私が呆気に取られていると、ハイテンションの親子は念を押してきた。
「Look this! We’re Leopard! Very popular in Japan, especially Osaka. Right!? (これ見て! 私達はヒョウよ! 日本ではとても人気、特に大阪ではね。そうでしょ!?)」
「Yeah, Japan Japan!(そうよ、ジャパン、ジャパン!)」
おっ、おう。
今の流行は知らないが、偏見にもほどがあるだろう。
確かに『大阪のおばちゃん、女性はヒョウ柄が好き』と言う固定概念はある。しかし、それは『日本男子はチョンマゲだろう』と言うに等しいほどの勘違いだ。
ヒョウ柄のペアルックが人気だと? フィリピンでは、英語の記事でそのようなことが書かれていたのだろうか。
そこまで柄を強調した衣服を纏っている人は、現代の日本では珍しい。しかも、親子でなんて。
しかし、私はもちろんそのようなツッコミはできず。
浮足立っている二人を連れて、ホテルの外へ出た。
ーーホテルの向かいには駅が見えた。
『弁天町駅』
駅の階段からは学生や社会人が疲れた様子で家路に向かっている。
その中を、黒いコートを着た日本人とヒョウ柄のジャケットを着た外国人二人が歩く。
幸いにも人々は忙しく、他人に目を向けるようなことはなかった。
私は二人に「あまり離れないようにしてね」と伝え、飲食店のある方へ向かった。
駅前の公園を過ぎるとすぐに何軒か飲食店が目に入った。
二人に確認を取ると、『居酒屋』で良いとのこと。さっそくその中の一つに入る。
店内にはもう一組、サラリーマンのグループが盛り上がっていた。
私達は少し離れたところに席を取った。
お酒は飲まず、二人はオレンジジュース、私はウーロン茶をオーダー。
そして、刺身盛り合わせ、おでん盛り合わせ、天ぷら盛り合わせなど一通り頼む。
マニラに居る時、私達はよくモールで食事を取る。このような日本料理を提供する場所にも連れて行ったことがあるので、おおよその日本食というものはわかっているはず。
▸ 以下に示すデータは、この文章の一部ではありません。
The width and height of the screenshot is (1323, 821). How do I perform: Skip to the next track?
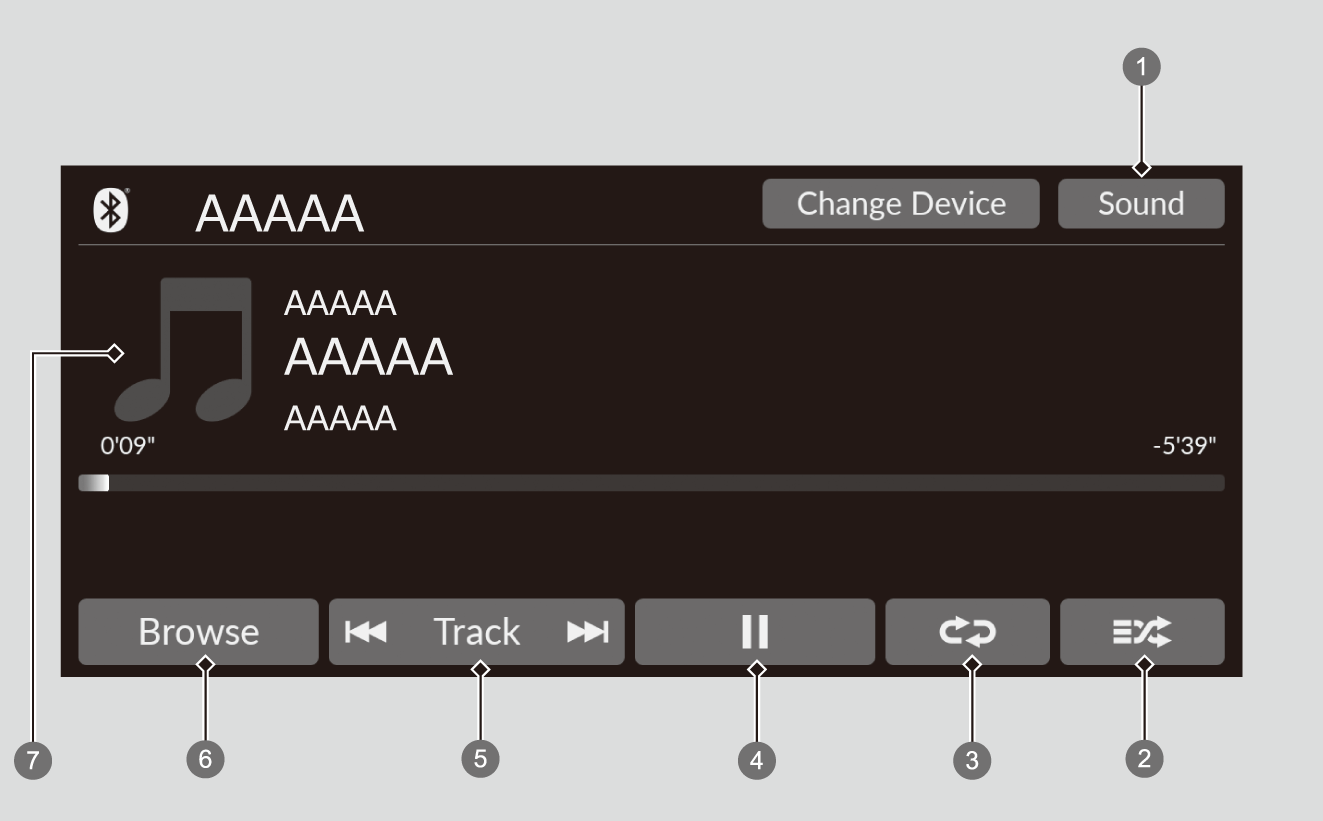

しかし、日本と言う場所で日本食を食べることに意味があるようで、見たことのあるメニューでも二人はその都度感動していた。
私も、その喜ぶ姿がやはり大変嬉しい。
二人とも『箸』の使い方は上手く、日本人と比べても遜色ない。
「どれも美味しい」と喜んでいた。特に母親は『おでん』を気に入ったようで、こんにゃく以外は全て食べていた。
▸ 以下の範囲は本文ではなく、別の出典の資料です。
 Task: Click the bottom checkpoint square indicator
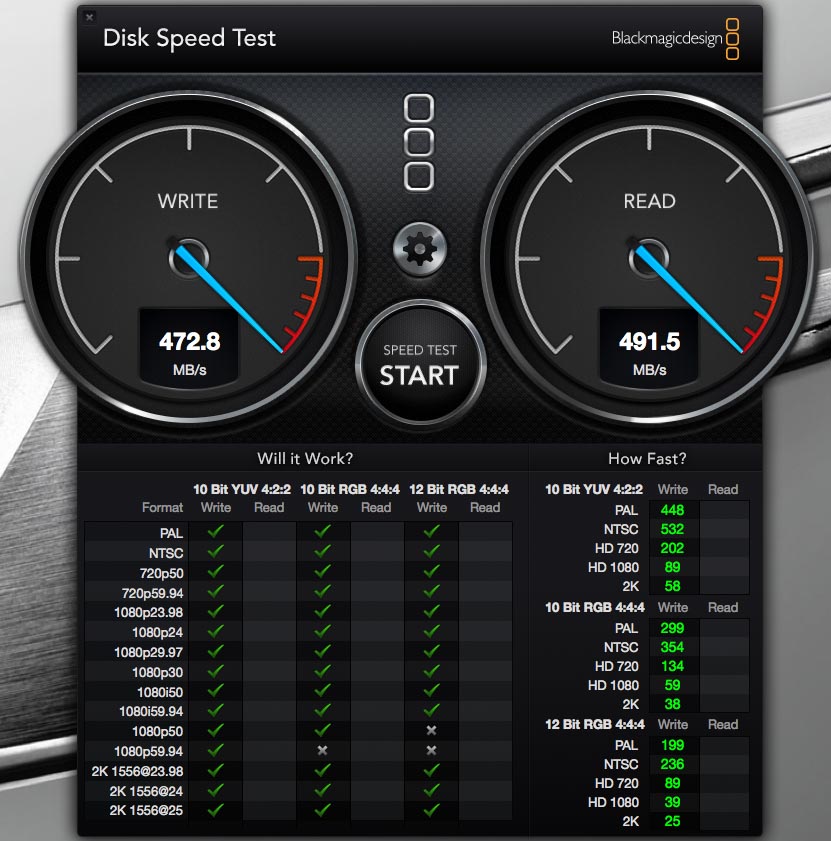(419, 176)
マルコは『刺身』がお気に入り。「やっぱりフィリピンとは鮮度が違うわね!」と知った風に食べていた。
しかし、彼女は長袖の服に慣れていない様子。時々食べ辛そうにしており、気付くと刺身の醤油皿に袖をつけて汚していた。
私が「気を付けて。袖は刺身じゃないよ、食べるの?」と指摘する。
すると、急に不機嫌マックスに。
そのお返しとばかりに、マルコが豪快な『ゲップ』をする。
私は常々、『ゲップ』は人前ではダメだと教えている。人に依ってはオナラより失礼に感じるのだと。しかし、私の上げ足取りにムカついたのだろう、知っていてなおゲップを放ってくるのだ。
ゲップを放つ口を私が抑える。「ダメだって! ほら見て……」と、他の客から見られていることを伝える。
マルコは悪ガキのように、頭で会釈する。
ーー板前さんたちは皆高齢で、60~70歳前後だと思われた。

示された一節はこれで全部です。